It can happen that you go to a quiz which, hand on heart, you think was not that great and yet still walk away remembering a couple of questions that you felt proud of yourself for getting right.
Last Thursday’s rugby club quiz was not very good. Yeah, I
know, I’m always criticising other setters’ quizzes. If it makes anyone feel
better about it they can start their own blog and criticise mine if they wish. Or
we ca sit down together, discuss it face to face and then agree that I was
right. RIP Brian Clough.
Now, this is as always just my opinion but on Thursday night I felt that there were issues with the quiz. In no particular order these were –
It was a quiz in which every other round had a different
theme. I’m not saying that it is impossible to make a themed quiz which is
satisfying to the teams playing, but it is difficult. It requires a level of real
skill to prevent rounds from becoming mini specialist quizzes. Each themed
round can alienate teams who do not have a particular knowledge of or interest
in that subject. I felt that this was pretty much the case on Thursday.
It was a quiz in which too many of the questions excluded the
younger players. In the four general knowledge rounds too many questions required
the teams being able to remember the 60s or fifties. It was a quiz which would
have sounded old fashioned when I stared playing in the club. In 1995.

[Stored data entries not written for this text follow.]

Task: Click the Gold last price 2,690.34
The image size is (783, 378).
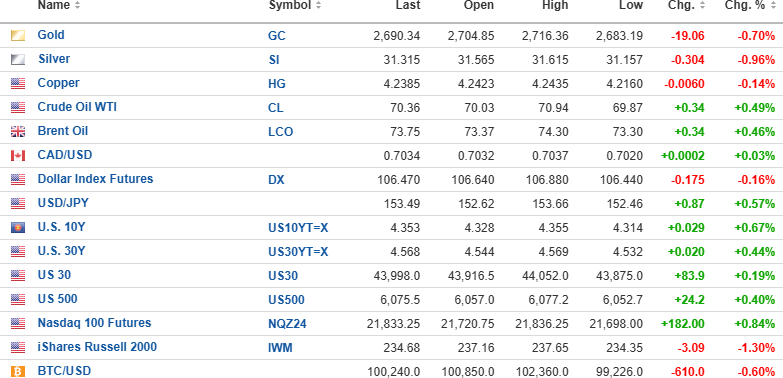Action: (x=396, y=35)
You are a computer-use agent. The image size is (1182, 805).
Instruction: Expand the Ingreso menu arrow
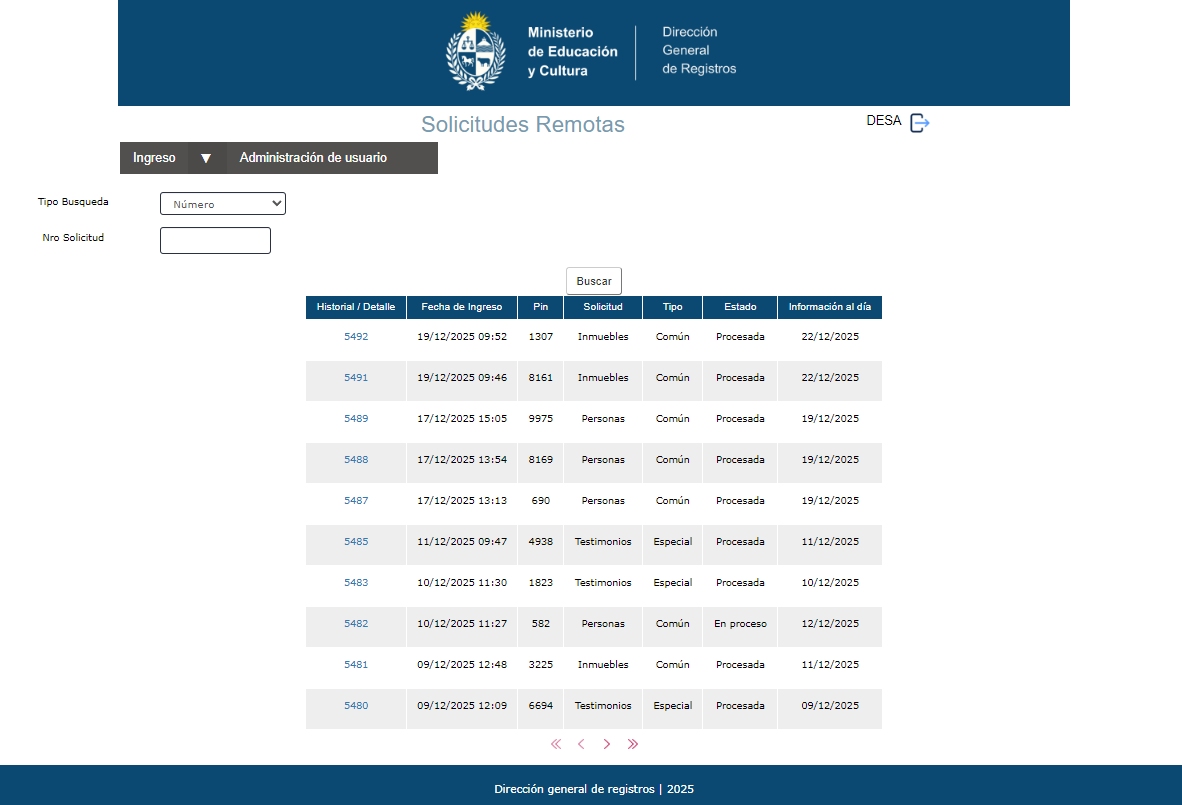[206, 158]
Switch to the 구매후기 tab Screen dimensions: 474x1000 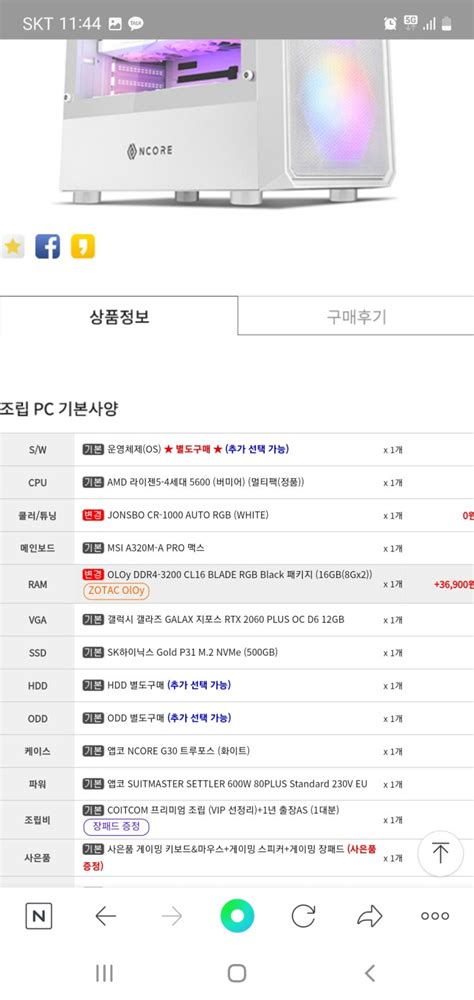(x=357, y=316)
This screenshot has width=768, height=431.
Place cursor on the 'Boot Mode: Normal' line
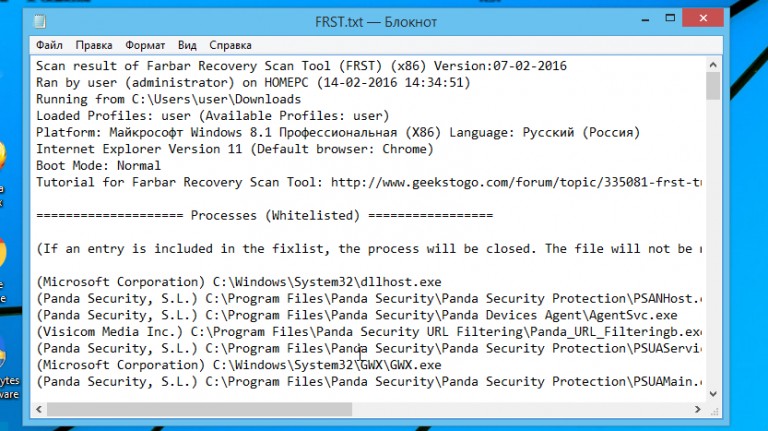98,166
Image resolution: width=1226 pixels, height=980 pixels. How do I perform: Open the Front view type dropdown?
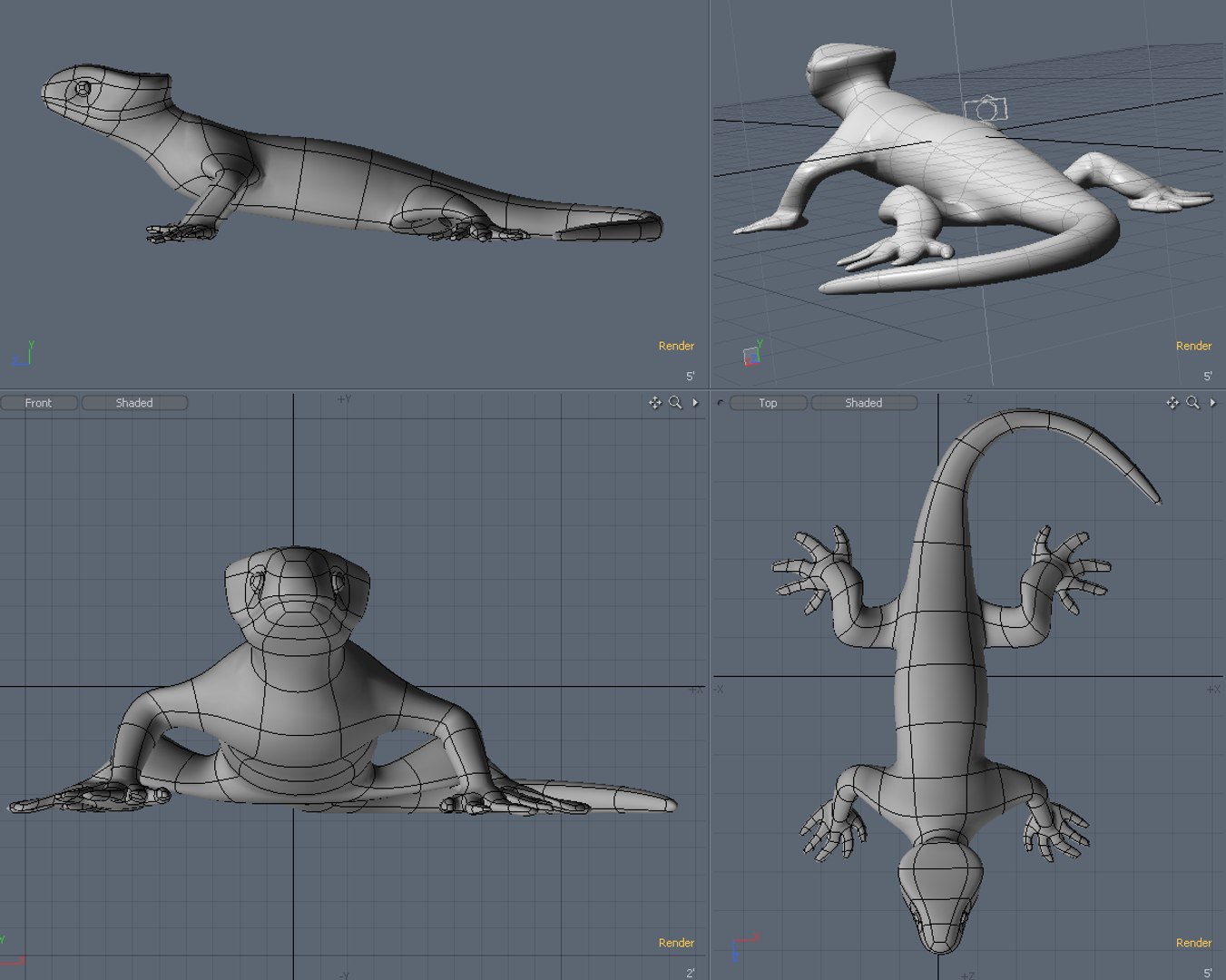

There were too many whythe’ells. A whythe’ell is a question
which provokes you to ask – why the ‘ell are they asking that? It’s the kind of
question where you wonder why the setter would think that anyone else might
know it and why the setter would think anyone else might be interested in it.
Having said all that, as I did say at the start of this
post, there were a couple of questions that left me glowing. Four of the rounds
were not themed and would end with the answers to questions 7, 8 and 9 all being connected, and the answer to number
10 being what connected them. So we were asked
The actor who played Withnail in Withnail and I
The Team Sky rider who won four tours de France beginning
in 2013
The member of the Carry on Team who played the Black
Fingernail.
Now, we had all of the answers – Richard E. Grant – Chris Froome
– Sid James, but could not see any connection. Then it struck me – Grant was
born in Swaziland/ Eswatini, Froome in Kenya and Sid James in South Africa. So born in Africa was the connection.
Then in the very last round we had this one.
Which team, beginning with ‘H’ did Eric Morecambe think had
won the FA Cup?
Which team sport was played in the Olympics from 1900 to
1936 and shares its name with a Volkswagen car?
Which Elvis Presley song begins with the lines “As the snow
flies on a cold and grey Chicago mornin, A poor little baby child is born”
Now, we had the car and the song – Polo and In the Ghetto
quickly. But the Eric Morecambe one? All I could think of was that I did recall
him from time to time coughing - h’Arsenal!- So we went with that, which gave
us
Arsenal
Polo
Ghetto.
What did I know about any of them? Well, I was pretty sure
that the first ghetto was that of Venice. And I also had a feeling that the
term arsenal derived from Venice somehow. And Venice has Marco Polo airport. So
I went for Venice. Bingo.
I’ll be honest, I’ve been mentally congratulating myself ever
since over that one. Which all goes to show, little things please little minds.